When New York passed the law making it OK to kill a baby right up until it would naturally be born - and even letting it die if it happened to survive the abortion, it bothered me and I found myself pondering a lot of different things over my morning coffee.  When more states started to argue the same 'law', I watched, read, and pondered over morning coffee.  Then a couple states declared a heartbeat law - if the baby has a heartbeat, it's alive and you cannot kill it by abortion.  The fight over 'when' a child is able to legally be killed while still protected in its mother's womb goes on....

And it was during the morning I was reading a couple of those news articles that I clicked on another story that dealt with doctor's declaring someone 'dead' or 'alive' and when they make the call to do everything in their power  to keep them alive, based on a few of the medical 'tests' they do.

This could be a really, really long post.  SO much to this topic!  But, this is supposed to be a quick, 'rambling over coffee' entry.  Not a dissertation or a novel. 

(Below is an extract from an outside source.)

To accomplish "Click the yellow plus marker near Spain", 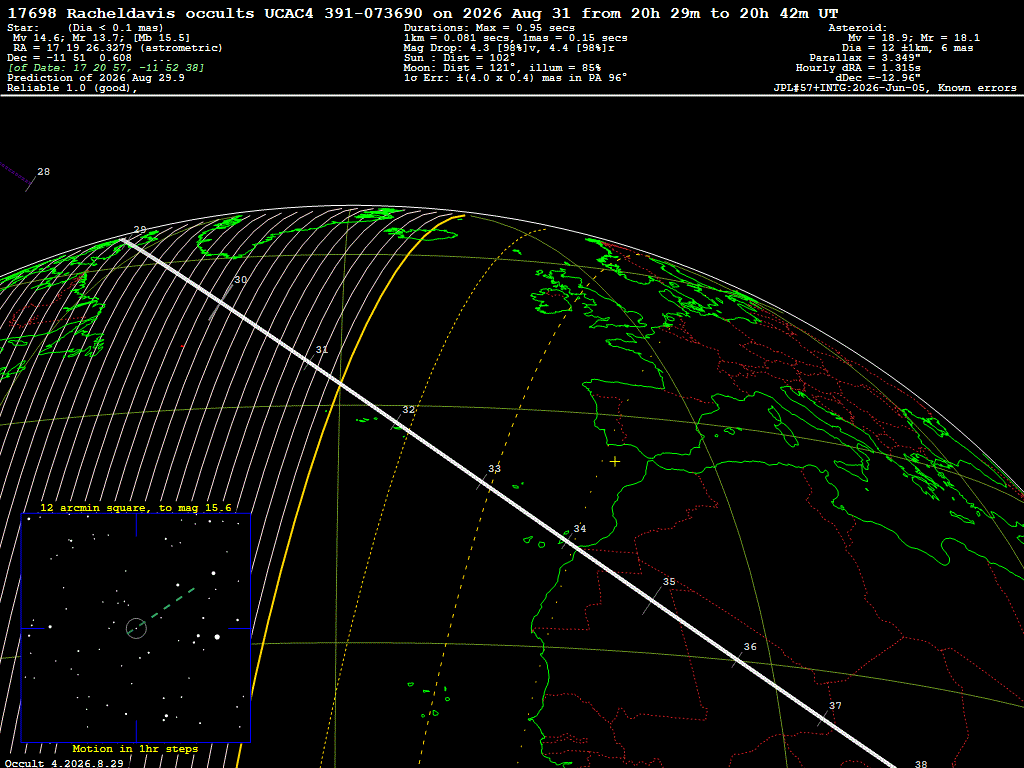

So I looked at the uniform declaration of death.  There is actually an act drafted in 1981 by a Presidential commission so everyone could get on board with the same 'rules' as to what constitutes a person being legally declared dead.  It's a model states could use and emulate.



UDDA Overview

The Uniform Declaration of Death Act was drafted in 1981 by a President's Commission study on brain death. It was approved by both the American Medical Association (AMA) and the American Bar Association (ABA) shortly after its publication. Health care is primarily handled on a state-by-state basis, so the intent of the Act was to provide a model for states to emulate.
 The UDDA offers two definitions for when an individual may legally be declared dead:
  1. Irreversible cessation of circulatory and respiratory functions; or
  2. Irreversible cessation of all functions of the entire brain, including the brain stem.
The most common type of death is the first one, in which the heart has stopped beating and/or the patient is no longer breathing (usually followed by brain death). But sometimes (as in the second definition), an individual may be kept "alive" through the use of ventilators and feeding tubes even though there is zero brain activity. Most states consider brain dead individuals legally dead and remove them from life support, although the body's other life functions may be maintained until organs are harvested for donation.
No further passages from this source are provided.